• **WHAT IS EXPECTED**:
List every line of the listing below that contains the string "coordinates".
---- INPUT
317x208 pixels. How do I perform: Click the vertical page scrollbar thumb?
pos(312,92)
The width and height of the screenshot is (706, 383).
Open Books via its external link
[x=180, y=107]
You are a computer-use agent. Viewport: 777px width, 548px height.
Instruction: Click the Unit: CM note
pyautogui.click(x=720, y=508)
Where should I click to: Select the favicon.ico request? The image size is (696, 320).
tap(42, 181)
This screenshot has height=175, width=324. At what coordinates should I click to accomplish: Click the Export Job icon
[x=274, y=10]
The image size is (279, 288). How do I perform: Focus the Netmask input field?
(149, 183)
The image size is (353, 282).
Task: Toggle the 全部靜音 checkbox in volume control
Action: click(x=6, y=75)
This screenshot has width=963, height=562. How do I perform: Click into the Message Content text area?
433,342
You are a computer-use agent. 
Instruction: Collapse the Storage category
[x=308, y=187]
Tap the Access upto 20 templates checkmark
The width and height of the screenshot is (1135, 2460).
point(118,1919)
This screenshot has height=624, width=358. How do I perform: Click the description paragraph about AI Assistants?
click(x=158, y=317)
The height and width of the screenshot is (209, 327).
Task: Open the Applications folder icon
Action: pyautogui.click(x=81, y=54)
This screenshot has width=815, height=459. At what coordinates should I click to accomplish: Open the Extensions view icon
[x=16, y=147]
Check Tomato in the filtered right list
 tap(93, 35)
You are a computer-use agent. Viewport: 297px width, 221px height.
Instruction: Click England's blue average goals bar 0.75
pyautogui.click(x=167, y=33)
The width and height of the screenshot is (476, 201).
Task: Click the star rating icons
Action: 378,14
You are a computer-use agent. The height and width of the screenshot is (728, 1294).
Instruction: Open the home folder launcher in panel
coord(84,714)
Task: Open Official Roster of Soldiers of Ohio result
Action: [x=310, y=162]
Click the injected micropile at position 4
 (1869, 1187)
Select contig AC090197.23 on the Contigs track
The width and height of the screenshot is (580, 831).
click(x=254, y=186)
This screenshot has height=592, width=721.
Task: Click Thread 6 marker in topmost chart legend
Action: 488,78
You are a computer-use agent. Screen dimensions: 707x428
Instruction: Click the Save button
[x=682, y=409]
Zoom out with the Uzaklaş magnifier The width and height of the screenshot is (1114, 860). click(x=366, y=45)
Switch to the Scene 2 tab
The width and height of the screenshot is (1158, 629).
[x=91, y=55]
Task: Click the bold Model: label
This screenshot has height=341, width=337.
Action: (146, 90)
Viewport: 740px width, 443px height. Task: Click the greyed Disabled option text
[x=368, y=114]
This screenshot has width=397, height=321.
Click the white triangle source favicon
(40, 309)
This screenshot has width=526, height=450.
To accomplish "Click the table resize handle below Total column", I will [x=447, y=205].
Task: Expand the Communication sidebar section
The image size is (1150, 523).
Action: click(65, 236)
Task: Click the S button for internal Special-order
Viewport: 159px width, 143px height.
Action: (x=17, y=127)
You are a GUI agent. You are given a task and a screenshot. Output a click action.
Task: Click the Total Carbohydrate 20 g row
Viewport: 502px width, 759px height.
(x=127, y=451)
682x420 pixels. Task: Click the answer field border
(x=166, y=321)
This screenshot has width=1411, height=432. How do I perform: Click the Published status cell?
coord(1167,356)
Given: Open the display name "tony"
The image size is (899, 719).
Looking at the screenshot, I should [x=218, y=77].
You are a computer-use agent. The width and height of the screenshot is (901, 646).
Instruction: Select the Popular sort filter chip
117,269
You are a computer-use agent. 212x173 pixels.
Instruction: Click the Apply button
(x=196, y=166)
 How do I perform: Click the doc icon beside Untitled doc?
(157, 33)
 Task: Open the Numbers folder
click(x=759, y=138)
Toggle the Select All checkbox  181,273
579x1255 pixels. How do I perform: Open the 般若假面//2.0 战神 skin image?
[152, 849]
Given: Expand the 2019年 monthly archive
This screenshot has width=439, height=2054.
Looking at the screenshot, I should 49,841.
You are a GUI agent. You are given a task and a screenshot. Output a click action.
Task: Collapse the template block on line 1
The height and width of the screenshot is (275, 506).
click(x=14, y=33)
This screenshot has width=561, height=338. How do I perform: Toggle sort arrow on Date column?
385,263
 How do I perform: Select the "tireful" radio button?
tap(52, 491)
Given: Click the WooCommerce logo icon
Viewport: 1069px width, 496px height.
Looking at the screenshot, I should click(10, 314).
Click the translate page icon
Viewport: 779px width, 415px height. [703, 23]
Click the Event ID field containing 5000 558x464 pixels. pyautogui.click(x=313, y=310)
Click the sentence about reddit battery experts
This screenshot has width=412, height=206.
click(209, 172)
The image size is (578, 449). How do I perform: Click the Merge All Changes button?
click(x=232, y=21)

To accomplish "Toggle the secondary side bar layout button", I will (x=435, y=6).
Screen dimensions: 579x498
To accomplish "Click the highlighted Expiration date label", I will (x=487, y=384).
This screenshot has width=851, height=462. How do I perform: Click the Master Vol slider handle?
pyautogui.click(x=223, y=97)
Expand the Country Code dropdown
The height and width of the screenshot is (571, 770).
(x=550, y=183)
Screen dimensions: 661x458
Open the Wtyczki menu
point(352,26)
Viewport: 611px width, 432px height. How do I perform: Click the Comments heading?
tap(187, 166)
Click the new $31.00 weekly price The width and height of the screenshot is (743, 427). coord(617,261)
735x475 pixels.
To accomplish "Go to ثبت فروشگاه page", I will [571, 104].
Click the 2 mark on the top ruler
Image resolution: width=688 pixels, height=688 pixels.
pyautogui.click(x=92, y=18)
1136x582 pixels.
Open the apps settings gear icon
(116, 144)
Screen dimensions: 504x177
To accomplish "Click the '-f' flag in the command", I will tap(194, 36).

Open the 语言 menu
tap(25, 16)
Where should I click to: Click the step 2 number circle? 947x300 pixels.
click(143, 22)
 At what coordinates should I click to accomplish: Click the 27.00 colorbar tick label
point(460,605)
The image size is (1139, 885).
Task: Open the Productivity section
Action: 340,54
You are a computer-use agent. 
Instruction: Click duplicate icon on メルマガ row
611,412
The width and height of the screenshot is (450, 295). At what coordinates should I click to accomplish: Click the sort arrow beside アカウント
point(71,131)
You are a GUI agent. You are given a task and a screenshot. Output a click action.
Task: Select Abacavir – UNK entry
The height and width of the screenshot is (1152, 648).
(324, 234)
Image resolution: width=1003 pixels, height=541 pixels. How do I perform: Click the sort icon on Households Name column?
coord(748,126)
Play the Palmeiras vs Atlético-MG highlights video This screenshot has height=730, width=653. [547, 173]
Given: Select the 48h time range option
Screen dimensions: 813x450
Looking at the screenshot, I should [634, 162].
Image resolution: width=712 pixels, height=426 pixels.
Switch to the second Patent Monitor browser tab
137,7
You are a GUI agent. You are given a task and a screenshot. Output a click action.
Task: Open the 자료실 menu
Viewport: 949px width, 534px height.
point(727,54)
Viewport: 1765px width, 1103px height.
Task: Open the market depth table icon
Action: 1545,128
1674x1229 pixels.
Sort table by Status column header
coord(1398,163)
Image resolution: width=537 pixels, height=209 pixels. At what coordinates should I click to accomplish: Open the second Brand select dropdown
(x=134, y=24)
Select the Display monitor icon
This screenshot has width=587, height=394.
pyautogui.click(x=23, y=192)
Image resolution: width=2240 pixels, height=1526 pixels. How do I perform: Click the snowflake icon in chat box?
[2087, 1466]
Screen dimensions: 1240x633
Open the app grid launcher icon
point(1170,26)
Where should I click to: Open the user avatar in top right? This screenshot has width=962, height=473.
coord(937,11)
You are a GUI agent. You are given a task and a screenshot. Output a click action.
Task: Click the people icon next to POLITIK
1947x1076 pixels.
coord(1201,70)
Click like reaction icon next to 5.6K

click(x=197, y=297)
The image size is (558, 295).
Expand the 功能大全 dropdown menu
--------
• **FULL SOLUTION**:
This screenshot has height=175, width=324. At what coordinates should I click to accomplish: Click the Export Job icon
This screenshot has width=815, height=459. At what coordinates should I click to accomplish: Open the Extensions view icon
 At what coordinates should I click to accomplish: Click the 27.00 colorbar tick label
The width and height of the screenshot is (450, 295). At what coordinates should I click to accomplish: Click the sort arrow beside アカウント
Image resolution: width=537 pixels, height=209 pixels. At what coordinates should I click to accomplish: Open the second Brand select dropdown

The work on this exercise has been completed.